Conventional weed detection algorithms predominantly rely on machine learning approaches to distinguish crops from weeds, such as k-nearest neighbors (k-NN) clustering [
28], support vector machines (SVMs) [
29,
30], random forests [
31], and artificial neural networks (ANNs) [
32] to classify crops and weeds. However, these traditional approaches typically rely on manually designed features, such as color, texture, and shape. Consequently, their robustness is limited under real field conditions, including variable illumination, high morphological similarity between crops and weeds, leaf occlusion, and complex backgrounds [
33,
34]. Moreover, due to constraints in sample size and variations in data distribution, these methods often demonstrate poor generalization across different weed species and operational scenarios, making it difficult to satisfy the accuracy and stability requirements of target spraying applications. Recent advances in deep learning have significantly improved weed detection in agricultural fields. Representative object detection algorithms include R-CNN, Faster R-CNN, SSD, Mask R-CNN, and the YOLO series [
35,
36,
37]. Among them, YOLO is an end-to-end, single-stage object detector that performs target localization and classification within a single forward pass. Owing to its high detection speed, strong real-time capability, and relatively simple network architecture, YOLO has been widely applied in real-time recognition of weeds, crops, and pests in agricultural scenarios. Several improved YOLO-based models have been proposed to enhance detection accuracy and efficiency. Wang et al. [
38] proposed a YOLOv5-SGS model for multi-species weed recognition in wheat fields, achieving a mean average precision (mAP) of 91.4% and an F1 score of 85.3%. Xu et al. [
39] proposed W-YOLOv5 algorithm for crop seedling detection, reporting an overall mAP of 87.6%, demonstrating its capability in recognizing multiple weed species. Rahman et al. [
40] evaluated thirteen one-stage and two-stage detectors, including YOLOv5n and Fast R-CNN, for weed detection in cotton fields. RetinaNet (R101-FPN) achieved the highest detection performance with an mAP@0.50 of 79.98%, although its inference time was relatively long. Rai et al. [
41] proposed YOLO-Spot model based on YOLOv7-tiny, reducing parameters by over 75% and GFLOPs by 86%, while improving mAP@0.50 by 2.7% compared with YOLOv7-Base. Sunil [
42] trained six YOLOv8 and eight YOLOv9 variants on datasets comprising eight crop species and five weed species, achieving an overall mAP@50 of 86.2%. Li et al. [
43] developed an improved YOLOv10n-FCDS model for weed detection in UAV-acquired rice field images. By integrating a FasterNet backbone with a CGBlock module, the model effectively enhanced the detection accuracy of small and occluded weeds, achieving an mAP@50 of 87.4%. To address computational efficiency, lightweight models have also been developed. Fan et al. [
44] proposed YOLO-WDNet for weed detection in cotton fields, reducing parameters by 82.3%, and model size by 91.6%, compared with contemporary models. He et al. [
45] developed EDS-YOLOv8 weed detection algorithm, employing EfficientViT as the backbone, optimizing key modules, and integrating the SimAM attention mechanism, resulting in significant performance improvement. Liu et al. [
46] proposed an improved lightweight weed detection model based on YOLOv9s, achieving an mAP of 81.7% by optimizing anchor boxes and introducing the SPPELAN-ECA and AGSConv modules. Overall, YOLO-based models demonstrate strong capabilities in weed detection; nevertheless, their high computational requirements often limit real-time performance and operational efficiency. Therefore, achieving a balance between model lightweighting and recognition accuracy is essential to enhance practical applicability in field operations.

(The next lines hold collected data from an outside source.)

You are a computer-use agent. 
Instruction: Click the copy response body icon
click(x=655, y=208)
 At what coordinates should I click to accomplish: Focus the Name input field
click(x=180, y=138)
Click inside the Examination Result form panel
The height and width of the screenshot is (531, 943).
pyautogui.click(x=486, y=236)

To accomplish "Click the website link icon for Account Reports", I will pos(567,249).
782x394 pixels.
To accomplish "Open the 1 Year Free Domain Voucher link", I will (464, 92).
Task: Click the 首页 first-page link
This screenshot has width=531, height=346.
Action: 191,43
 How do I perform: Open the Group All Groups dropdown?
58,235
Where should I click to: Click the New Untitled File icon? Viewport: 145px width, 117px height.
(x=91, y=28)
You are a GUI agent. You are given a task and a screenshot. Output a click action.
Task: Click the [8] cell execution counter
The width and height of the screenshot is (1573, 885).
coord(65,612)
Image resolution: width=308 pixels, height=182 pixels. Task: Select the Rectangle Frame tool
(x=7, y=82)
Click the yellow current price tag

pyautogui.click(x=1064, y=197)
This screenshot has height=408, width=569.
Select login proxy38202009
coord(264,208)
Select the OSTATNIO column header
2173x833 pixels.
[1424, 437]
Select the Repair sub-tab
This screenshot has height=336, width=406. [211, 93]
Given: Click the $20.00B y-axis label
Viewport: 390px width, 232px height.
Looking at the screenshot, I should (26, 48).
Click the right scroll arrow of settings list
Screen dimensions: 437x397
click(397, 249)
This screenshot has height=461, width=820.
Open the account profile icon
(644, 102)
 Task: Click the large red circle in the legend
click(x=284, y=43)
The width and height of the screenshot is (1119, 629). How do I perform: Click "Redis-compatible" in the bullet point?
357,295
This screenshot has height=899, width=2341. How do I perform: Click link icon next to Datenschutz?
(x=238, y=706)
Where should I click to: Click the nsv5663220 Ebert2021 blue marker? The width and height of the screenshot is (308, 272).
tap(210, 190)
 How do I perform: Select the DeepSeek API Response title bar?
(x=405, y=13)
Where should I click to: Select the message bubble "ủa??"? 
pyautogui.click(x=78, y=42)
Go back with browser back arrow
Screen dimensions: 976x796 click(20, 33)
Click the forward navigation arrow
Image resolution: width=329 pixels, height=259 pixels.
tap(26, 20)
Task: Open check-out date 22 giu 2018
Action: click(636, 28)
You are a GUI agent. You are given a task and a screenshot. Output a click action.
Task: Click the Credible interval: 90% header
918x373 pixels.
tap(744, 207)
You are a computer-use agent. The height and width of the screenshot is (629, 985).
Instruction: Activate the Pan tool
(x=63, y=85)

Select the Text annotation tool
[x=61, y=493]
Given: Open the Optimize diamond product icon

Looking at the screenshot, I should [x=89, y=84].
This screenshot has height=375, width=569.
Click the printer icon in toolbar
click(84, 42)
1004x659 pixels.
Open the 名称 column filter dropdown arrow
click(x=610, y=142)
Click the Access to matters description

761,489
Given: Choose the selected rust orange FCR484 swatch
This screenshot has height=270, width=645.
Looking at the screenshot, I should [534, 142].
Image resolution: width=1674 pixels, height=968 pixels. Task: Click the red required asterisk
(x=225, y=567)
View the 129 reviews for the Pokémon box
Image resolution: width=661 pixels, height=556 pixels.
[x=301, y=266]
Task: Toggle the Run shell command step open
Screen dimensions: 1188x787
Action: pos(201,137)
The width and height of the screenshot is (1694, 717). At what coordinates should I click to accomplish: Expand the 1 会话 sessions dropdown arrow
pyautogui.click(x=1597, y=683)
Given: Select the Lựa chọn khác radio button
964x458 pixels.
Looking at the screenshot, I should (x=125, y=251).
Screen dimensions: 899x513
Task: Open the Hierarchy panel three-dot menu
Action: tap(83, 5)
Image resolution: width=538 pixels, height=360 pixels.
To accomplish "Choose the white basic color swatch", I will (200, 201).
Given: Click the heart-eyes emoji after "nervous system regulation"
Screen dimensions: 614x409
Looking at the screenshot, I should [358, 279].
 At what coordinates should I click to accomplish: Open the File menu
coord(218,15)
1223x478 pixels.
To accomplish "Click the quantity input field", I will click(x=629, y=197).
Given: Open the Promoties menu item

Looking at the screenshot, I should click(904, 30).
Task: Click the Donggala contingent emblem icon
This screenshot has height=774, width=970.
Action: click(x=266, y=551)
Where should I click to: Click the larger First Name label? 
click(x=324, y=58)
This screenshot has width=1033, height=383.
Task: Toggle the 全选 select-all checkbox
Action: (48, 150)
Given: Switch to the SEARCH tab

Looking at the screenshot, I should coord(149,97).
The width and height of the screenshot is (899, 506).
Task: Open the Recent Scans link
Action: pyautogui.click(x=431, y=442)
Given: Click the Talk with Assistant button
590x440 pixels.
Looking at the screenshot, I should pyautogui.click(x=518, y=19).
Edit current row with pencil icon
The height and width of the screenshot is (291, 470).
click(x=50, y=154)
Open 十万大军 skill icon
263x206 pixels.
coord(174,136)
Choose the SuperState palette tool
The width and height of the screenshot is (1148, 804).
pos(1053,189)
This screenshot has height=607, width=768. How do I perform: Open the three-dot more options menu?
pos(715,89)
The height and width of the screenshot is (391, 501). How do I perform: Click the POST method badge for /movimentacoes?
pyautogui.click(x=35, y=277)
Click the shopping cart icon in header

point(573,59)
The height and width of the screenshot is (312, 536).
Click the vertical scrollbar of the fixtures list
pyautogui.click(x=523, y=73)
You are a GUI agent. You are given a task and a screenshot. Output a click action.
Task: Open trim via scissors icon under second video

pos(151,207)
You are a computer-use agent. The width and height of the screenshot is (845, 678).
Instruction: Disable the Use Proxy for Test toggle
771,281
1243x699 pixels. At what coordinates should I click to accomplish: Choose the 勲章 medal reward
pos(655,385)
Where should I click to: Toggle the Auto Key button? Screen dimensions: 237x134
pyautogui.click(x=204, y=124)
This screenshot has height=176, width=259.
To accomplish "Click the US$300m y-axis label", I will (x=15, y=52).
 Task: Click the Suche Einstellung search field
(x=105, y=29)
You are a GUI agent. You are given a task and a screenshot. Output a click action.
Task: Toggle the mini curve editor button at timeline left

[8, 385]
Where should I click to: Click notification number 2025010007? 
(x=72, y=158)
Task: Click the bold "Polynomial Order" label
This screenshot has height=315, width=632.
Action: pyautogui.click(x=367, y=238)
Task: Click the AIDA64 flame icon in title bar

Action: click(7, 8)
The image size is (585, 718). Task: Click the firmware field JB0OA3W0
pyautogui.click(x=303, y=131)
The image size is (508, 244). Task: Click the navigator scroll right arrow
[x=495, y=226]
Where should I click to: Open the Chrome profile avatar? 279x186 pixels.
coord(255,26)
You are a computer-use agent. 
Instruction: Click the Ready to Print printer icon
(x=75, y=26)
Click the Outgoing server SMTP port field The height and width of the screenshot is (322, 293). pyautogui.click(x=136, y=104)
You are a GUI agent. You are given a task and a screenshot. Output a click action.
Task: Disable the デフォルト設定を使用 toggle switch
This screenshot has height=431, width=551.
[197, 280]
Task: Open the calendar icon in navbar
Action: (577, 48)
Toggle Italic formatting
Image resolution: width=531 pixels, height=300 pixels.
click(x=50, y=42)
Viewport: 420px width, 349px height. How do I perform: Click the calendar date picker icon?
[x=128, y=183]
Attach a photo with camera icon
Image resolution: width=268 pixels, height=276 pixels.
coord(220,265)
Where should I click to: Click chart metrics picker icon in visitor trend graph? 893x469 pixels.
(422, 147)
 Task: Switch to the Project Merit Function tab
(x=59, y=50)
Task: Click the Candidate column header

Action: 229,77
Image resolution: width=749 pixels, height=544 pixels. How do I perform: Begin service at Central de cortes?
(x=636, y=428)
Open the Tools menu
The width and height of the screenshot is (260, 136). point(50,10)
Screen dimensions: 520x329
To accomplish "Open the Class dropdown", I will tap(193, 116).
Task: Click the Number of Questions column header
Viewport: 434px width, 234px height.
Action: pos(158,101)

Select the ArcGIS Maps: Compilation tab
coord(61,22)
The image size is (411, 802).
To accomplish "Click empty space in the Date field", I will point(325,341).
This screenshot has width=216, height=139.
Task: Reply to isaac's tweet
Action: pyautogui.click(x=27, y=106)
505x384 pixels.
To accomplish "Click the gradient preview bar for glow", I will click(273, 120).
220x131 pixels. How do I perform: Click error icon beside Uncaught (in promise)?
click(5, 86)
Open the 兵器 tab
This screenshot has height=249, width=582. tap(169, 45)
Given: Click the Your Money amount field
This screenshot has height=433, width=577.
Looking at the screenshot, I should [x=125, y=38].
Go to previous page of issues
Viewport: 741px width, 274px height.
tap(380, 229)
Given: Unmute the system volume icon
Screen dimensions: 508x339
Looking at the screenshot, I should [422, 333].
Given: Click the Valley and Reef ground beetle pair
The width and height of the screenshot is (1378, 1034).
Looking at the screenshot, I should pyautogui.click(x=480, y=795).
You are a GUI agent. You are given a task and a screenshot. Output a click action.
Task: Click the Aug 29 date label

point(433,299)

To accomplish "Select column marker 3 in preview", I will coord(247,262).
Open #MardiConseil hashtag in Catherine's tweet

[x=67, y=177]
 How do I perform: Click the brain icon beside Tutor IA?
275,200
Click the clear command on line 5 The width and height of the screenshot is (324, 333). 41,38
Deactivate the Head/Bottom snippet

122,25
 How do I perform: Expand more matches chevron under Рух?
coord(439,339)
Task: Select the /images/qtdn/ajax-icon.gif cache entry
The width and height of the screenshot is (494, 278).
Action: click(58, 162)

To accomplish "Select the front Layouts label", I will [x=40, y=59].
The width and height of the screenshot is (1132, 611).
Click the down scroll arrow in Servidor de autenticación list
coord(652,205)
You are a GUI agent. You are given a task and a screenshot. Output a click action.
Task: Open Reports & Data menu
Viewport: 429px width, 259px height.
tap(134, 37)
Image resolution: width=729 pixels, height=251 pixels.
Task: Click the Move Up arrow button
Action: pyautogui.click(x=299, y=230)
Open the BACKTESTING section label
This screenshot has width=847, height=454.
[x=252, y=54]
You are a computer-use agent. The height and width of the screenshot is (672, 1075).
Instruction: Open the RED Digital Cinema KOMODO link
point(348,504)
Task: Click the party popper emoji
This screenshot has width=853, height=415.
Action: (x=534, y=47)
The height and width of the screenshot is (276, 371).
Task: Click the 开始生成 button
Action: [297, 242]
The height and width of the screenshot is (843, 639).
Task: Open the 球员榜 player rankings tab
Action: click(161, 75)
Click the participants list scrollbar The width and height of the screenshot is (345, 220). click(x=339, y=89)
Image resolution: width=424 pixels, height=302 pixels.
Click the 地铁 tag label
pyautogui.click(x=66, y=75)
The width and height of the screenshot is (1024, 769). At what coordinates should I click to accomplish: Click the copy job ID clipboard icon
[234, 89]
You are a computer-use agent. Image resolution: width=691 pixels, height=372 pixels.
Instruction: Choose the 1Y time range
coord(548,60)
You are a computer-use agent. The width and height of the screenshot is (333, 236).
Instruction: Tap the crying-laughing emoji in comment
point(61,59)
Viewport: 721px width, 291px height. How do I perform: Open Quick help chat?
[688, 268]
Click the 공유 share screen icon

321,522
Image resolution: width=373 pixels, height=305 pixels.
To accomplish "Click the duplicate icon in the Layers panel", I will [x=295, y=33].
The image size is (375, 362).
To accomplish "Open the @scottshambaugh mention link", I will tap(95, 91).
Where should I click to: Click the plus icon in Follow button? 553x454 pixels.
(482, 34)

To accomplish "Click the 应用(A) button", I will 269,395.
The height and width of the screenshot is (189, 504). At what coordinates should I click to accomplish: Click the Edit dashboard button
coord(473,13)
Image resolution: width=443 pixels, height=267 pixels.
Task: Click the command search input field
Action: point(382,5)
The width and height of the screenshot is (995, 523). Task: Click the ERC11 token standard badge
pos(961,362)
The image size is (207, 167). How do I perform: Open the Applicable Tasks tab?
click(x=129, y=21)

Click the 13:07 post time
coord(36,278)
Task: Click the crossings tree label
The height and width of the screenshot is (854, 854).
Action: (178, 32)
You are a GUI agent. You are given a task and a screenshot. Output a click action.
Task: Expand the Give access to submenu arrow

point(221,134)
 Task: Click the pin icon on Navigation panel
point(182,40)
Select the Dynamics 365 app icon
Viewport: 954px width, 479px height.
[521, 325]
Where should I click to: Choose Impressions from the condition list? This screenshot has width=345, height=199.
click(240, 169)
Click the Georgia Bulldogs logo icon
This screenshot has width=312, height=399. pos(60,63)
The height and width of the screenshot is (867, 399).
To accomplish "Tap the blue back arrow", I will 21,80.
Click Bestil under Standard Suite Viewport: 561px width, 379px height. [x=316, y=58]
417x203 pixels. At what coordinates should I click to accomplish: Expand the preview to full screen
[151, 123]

In precision target spraying systems and devices, Wang et al. [
38] developed a lightweight and improved YOLOv5s model and designed a target spraying decision and hysteresis algorithm. The experiments indicated that, at operational speeds of 0.3–0.6 m/s, the system achieved a spraying accuracy of 95.7%, demonstrating its effectiveness in real-time field applications. Zhao et al. [
30] developed a cabbage identification and pesticide spraying control system based on an artificial light source, in which weeds were detected using SVM. The results demonstrated that the fitted curve coefficient achieved a maximum identification accuracy of 95.7%. However, as the vehicle speed increased, target displacement also increased, with a maximum centroid deviation of 28.6 mm observed at 0.93 m/s. Xu et al. [
39] proposed a hierarchical detection algorithm for multi-species weed identification and developed a variable-rate spraying system based on the severity of weed infestation, categorized into five levels. Field trials demonstrated that the system could achieve a spraying accuracy of 90.32% at an operational speed of 4 km·h
−1. Jiang et al. [
47] developed a weeding method in which herbicides were applied following mechanical injury to weed tissues. Field tests on Chinese cabbage demonstrated a weed removal rate of 94.5% while using only 15.3% of the herbicide required by conventional chemical methods. Sunil et al. [
48] proposed a grid map creation algorithm using the YOLOv4 model to control the nozzles of a robotic platform. Based on the grid map algorithm, herbicide application was reduced by 79%. Although existing research on target spraying systems has made significant progress in weed detection algorithms, few studies have addressed the challenge of maintaining accurate herbicide application at varying operational speeds using advanced control strategies, which remains a critical issue for practical field applications.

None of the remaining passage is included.